LV-LA High-Speed Rail Wins an Additional $200M Bond Allocation

Plans for a new high-speed rail line that will connect Southern California to Las Vegas are forging ahead after the project has been awarded another critical public funding allocation, according to the website The XpressWest rail project has won $200 million of private activity bonds from the Nevada State Board of Finance. The Nevada award comes after a California committee, overseen by California Treasurer Fiona Ma, awarded the project $600 million of private activity bonds in April.

To raise additional funds for the transportation project, both state allocations allow the company to sell up to four times the value of the awards as tax-exempt bonds to private investors. This means that the project has the ability to raise an additional $800 million from the Nevada award and as much as $2.4 billion from the California award.

On track to break ground by the end of 2020, the high-speed rail line will be built along an existing government-owned right-of-way through the desert along Interstate 15. The first phase of the route will connect the 170 miles between Las Vegas and Southern California’s Victor Valley; expansion to Los Angeles will follow in a separate phase.

The project is being built by Brightline, which currently operates the nation’s only privately-owned express passenger rail line, connecting Florida’s West Palm Beach to Miami.

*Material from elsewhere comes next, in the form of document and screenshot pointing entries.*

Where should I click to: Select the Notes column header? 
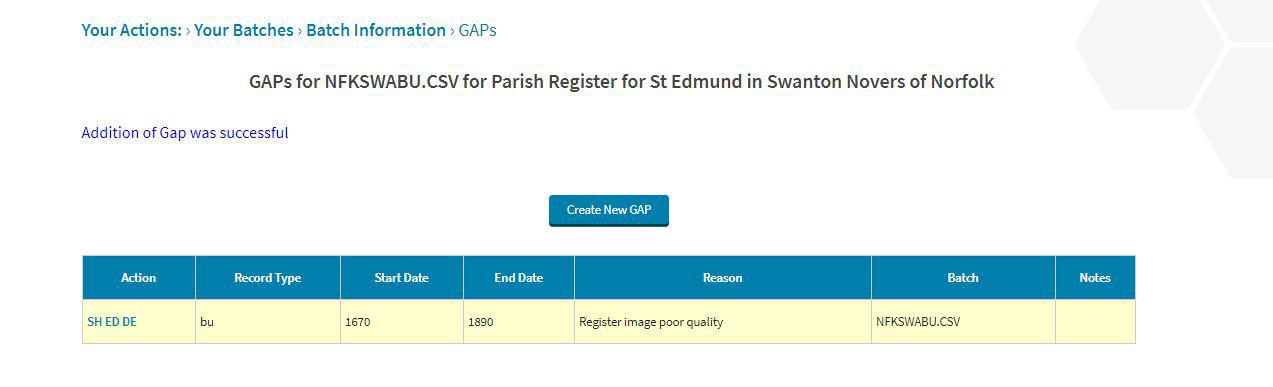pos(1095,278)

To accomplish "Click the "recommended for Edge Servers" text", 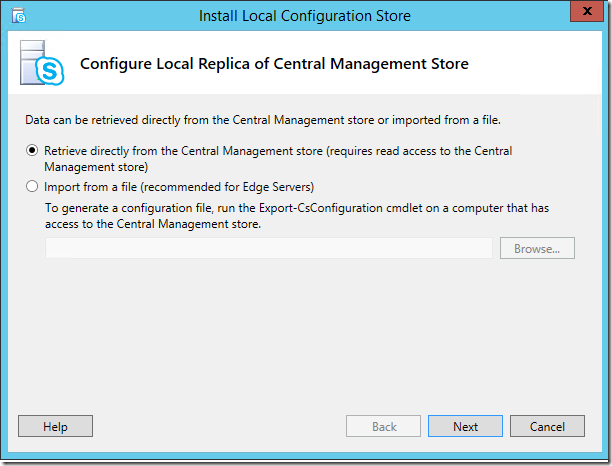I will coord(246,187).
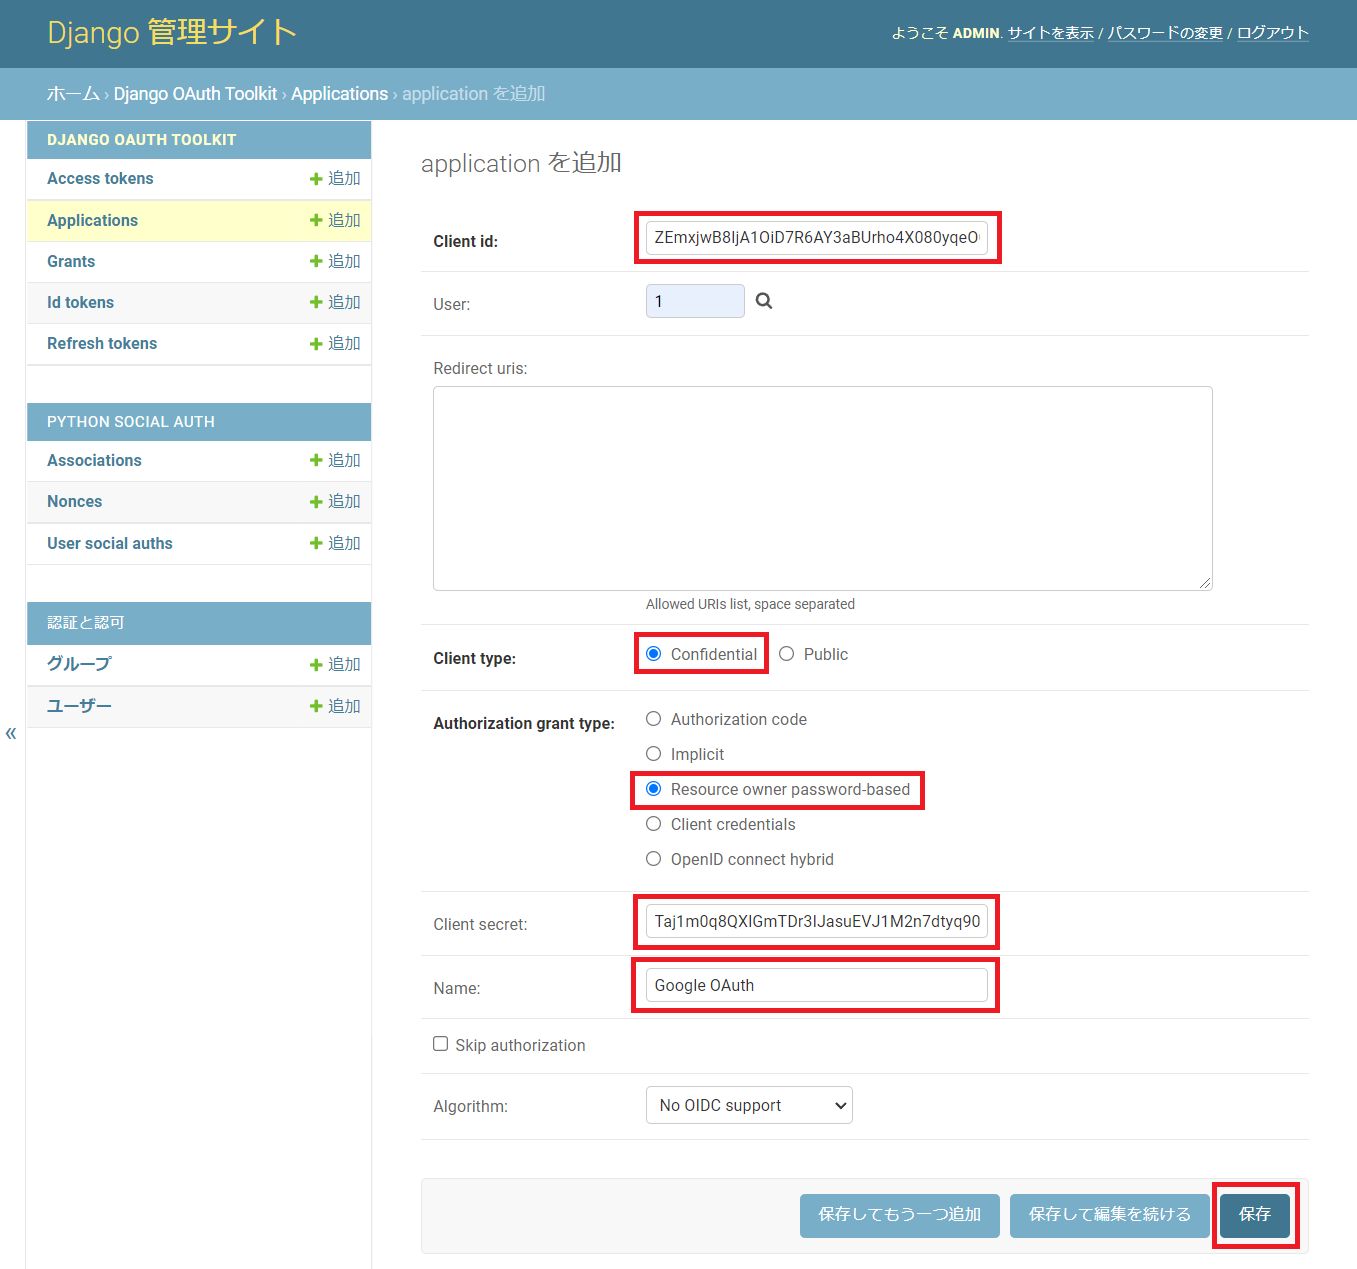Click 追加 icon next to ユーザー
This screenshot has width=1357, height=1269.
coord(335,706)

Brightline spokesman Ben Porritt says the Las Vegas to Los Angeles project will take about three years to complete and “will create a total of 30,000 construction jobs and 1,000 permanent jobs in the neighboring states once the line is up and running.”

The high-speed line has been praised by many as a green alternative of travel between the two destinations. California State Treasurer Fiona Ma says the route will “transform transportation in Southern California and Las Vegas for generations by providing a fast and efficient connection that gets people out of their cars, reduces traffic congestion, and decreases air pollution.”

If the project goes as planned, by 2023 the train will be transporting as many as 10 million passengers annually from Las Vegas to the Los Angeles region in 85 minutes at speeds of up to 200 miles an hour.